(Data for locating words and elements)
━━━━━━━━━━━━━━━━━━━━
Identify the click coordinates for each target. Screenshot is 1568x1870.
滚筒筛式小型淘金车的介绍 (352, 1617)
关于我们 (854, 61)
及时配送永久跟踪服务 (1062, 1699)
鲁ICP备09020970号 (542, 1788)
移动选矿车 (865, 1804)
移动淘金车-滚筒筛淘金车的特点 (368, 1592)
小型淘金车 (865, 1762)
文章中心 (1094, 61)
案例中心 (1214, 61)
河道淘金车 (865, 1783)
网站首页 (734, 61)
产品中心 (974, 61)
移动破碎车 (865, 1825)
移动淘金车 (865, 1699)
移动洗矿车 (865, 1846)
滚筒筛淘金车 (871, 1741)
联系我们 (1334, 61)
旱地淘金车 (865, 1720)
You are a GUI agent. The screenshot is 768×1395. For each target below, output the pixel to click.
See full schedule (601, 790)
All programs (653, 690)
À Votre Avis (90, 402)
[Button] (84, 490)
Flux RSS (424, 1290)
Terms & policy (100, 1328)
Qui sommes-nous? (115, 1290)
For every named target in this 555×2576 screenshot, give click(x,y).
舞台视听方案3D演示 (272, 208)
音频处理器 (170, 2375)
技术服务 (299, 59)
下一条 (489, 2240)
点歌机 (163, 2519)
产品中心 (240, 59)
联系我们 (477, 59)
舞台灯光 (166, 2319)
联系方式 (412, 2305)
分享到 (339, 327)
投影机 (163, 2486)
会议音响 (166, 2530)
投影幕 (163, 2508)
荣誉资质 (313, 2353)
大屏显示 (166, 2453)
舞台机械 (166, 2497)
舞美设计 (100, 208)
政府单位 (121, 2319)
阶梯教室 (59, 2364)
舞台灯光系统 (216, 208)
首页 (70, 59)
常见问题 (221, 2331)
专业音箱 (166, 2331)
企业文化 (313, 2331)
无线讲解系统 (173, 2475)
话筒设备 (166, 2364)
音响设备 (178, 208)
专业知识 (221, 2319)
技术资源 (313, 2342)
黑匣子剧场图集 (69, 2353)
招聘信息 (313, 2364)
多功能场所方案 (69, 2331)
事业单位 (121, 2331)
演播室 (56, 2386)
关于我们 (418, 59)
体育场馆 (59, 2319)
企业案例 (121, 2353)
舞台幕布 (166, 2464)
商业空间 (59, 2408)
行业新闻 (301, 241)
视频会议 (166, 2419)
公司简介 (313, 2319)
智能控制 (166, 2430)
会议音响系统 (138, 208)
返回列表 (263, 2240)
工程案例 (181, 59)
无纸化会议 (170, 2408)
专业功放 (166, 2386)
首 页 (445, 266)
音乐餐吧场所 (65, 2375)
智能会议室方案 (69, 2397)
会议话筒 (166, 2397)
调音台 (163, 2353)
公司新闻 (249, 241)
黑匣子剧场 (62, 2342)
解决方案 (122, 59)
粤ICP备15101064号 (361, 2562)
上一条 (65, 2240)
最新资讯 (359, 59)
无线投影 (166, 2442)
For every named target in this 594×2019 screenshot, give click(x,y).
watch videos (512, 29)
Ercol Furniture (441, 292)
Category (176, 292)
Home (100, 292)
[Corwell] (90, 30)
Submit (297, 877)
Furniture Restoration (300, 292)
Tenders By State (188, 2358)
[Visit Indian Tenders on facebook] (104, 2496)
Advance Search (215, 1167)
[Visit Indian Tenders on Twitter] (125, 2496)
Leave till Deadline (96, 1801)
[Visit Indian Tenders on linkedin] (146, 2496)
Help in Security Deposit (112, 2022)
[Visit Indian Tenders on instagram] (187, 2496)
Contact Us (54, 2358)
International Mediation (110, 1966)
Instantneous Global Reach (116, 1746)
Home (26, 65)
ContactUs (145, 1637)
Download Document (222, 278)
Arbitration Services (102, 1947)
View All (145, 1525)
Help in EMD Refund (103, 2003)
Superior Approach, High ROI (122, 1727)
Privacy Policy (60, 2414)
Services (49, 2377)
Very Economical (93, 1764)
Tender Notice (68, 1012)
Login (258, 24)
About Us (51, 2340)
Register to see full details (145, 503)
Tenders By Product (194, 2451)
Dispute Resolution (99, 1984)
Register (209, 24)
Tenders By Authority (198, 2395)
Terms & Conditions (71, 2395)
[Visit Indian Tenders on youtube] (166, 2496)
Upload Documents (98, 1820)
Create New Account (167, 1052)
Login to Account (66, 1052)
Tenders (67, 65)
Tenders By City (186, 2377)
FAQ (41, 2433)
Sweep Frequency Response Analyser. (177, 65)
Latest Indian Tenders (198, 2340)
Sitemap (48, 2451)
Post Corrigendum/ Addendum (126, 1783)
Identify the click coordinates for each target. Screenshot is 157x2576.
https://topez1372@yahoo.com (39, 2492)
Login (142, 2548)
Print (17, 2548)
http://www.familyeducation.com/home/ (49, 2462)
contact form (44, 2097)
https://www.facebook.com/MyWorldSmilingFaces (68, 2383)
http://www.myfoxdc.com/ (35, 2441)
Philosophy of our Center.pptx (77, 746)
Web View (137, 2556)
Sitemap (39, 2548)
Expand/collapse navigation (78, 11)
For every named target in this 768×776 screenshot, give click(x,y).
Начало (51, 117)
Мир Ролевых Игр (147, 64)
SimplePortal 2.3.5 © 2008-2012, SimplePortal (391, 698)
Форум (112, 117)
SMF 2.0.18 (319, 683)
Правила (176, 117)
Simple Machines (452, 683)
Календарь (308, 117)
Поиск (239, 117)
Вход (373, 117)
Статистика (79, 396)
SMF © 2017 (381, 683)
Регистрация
━━━━━━━━━━━━━━━━━━━━
(What you need to do) Rescale the items between the lines holding "调音台 (163, 2353)" and "Tender Notice (68, 1012)", inclusive, writing every line out again with any request lines kept unchanged, and multiply each coordinate in the answers by 1.35, rounding to whole numbers with halves rounded up. Leave the request lines and their format samples unchanged.

(Task output)
调音台 (220, 3177)
公司新闻 (336, 325)
黑匣子剧场 (84, 3162)
解决方案 (165, 80)
粤ICP备15101064号 (487, 3459)
上一条 (88, 3024)
最新资讯 (485, 80)
无线投影 (224, 3297)
For every named target in this 594×2019 screenshot, give click(x,y).
watch videos (691, 39)
Ercol Furniture (595, 394)
Category (238, 394)
Home (135, 394)
[Corwell] (122, 41)
Submit (401, 1184)
Furniture Restoration (405, 394)
Tenders By State (254, 3183)
[Visit Indian Tenders on facebook] (140, 3370)
Advance Search (290, 1575)
[Visit Indian Tenders on Twitter] (169, 3370)
Leave till Deadline (130, 2431)
[Visit Indian Tenders on linkedin] (197, 3370)
Help in Security Deposit (151, 2730)
[Visit Indian Tenders on instagram] (252, 3370)
Contact Us (73, 3183)
International Mediation (149, 2654)
Instantneous Global Reach (157, 2357)
Home (35, 88)
ContactUs (196, 2210)
Download Document (300, 375)
Arbitration Services (138, 2628)
View All (196, 2059)
Help in EMD Refund (139, 2704)
Superior Approach, High ROI (165, 2331)
Privacy Policy (81, 3259)
Services (66, 3209)
Very Economical (126, 2381)
Tender Notice (92, 1366)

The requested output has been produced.